BARD, District Judge.

This is a libel in personam to recover the cost of removing from libellant’s vessel, partially submerged in the navigable waters of the Delaware River and from the channel at the foot of Packer Avenue, a large amount of industrial waste discharged by respondent’s alcohol plant into these navigable waters.

Jurisdiction is conferred upon this Court by Section 24(3) of the Judicial Code. 1

I make the following special

Findings of Fact:

1. Libellant, B. J. Maier, a Pennsylvania citizen trading as Great Eastern Metal Company, has engaged in the business of salvaging and scrapping ships for twenty-five years.

2. Respondent, Publicker Commercial Alcohol Company, is a corporation engaged, at all times pertinent hereto, in the manufacture of alcohol and allied commercial products. Respondent’s plant is located on the shore of the Delaware River at Delaware Avenue and Bigler Street, Philadelphia, Pennsylvania.

3. On May 27, 1940, libellant purchased a vessel formerly known as the “Oglethorpe,” together with another vessel, from the Philadelphia Derrick and Salvage Corporation.

4. On that date, and subsequently thereto, these vessels were lying in a sunken and partly submerged condition in the navigable waters of the Delaware River, in a slip at the foot of Packer Avenue, Philadelphia, beside a wharf belonging to the City of Philadelphia.

5. The partially submerged vessel, formerly known as the “Oglethorpe,” which is the subject matter of this libel, was 277 feet in length, about 50 feet wide and aibout 30 feet deep. At the time libellant became her owner the vessel had a hole approximately 100 feet in length and from 1 to 6 feet in width in her starboard side, and a hole 15 feet in length and about 7 feet in width in her port side.

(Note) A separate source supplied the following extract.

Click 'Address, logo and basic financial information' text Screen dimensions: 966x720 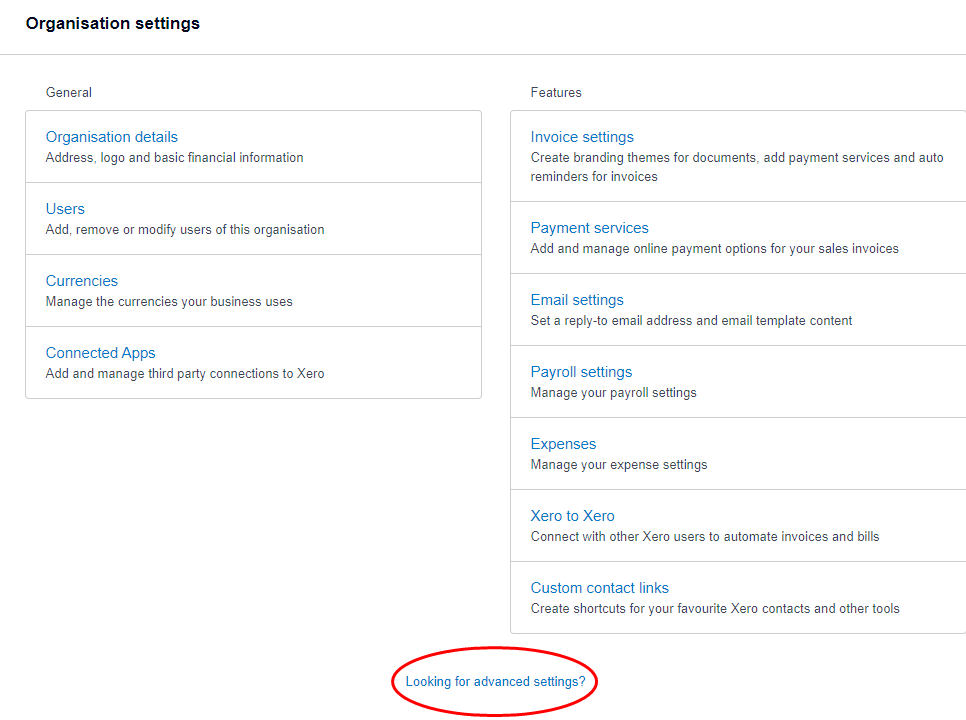pos(175,157)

6. On September 1, 1942, libellant entered into a contract with Metals Reserve Company, a government agency, to raise and scrap the vessels and to sell the metal obtained therefrom to the Metals Reserve Company. The contract was to be performed within eight months, but the time of performance was later extended to October 15, 1944.

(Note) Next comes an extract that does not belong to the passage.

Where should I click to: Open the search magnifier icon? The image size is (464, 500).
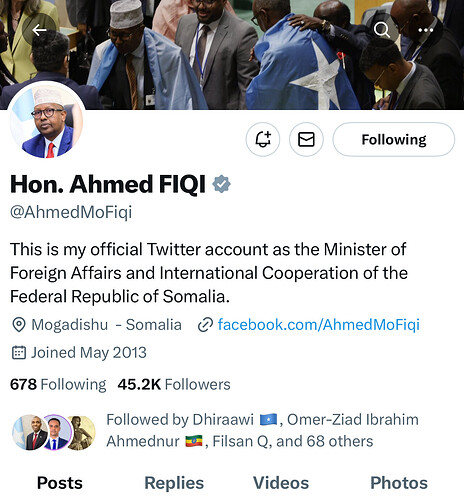click(382, 30)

7. During the Fall of 1942, shortly after executing the agreement with the Metals Reserve Company, libellant raised one of the vessels during a two week period at a cost of $1200.

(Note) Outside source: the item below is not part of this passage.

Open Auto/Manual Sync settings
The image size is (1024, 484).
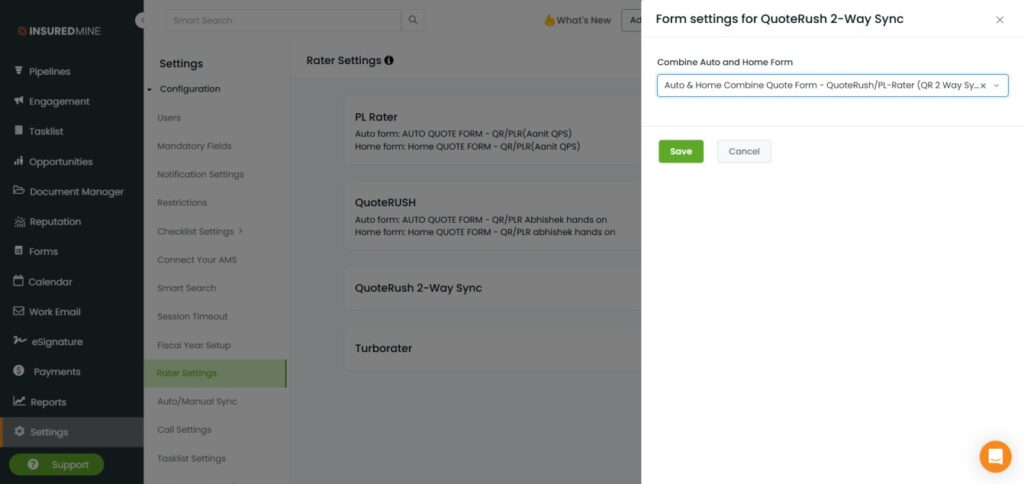(x=197, y=402)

8. During September or October 1942 libellant did the preliminary work of patching the starboard hole on the other vessel but abandoned further efforts to raise the vessel due to the approaching Winter season.

9. In January 1942, pursuant to a directive of the Office of Production Management, respondent substituted grain for molasses as the basic material for alcohol production. Respondent was unable to obtain screening and drying equipment to process the grain residue and therefore proceeded to discharge this residue into the Delaware River.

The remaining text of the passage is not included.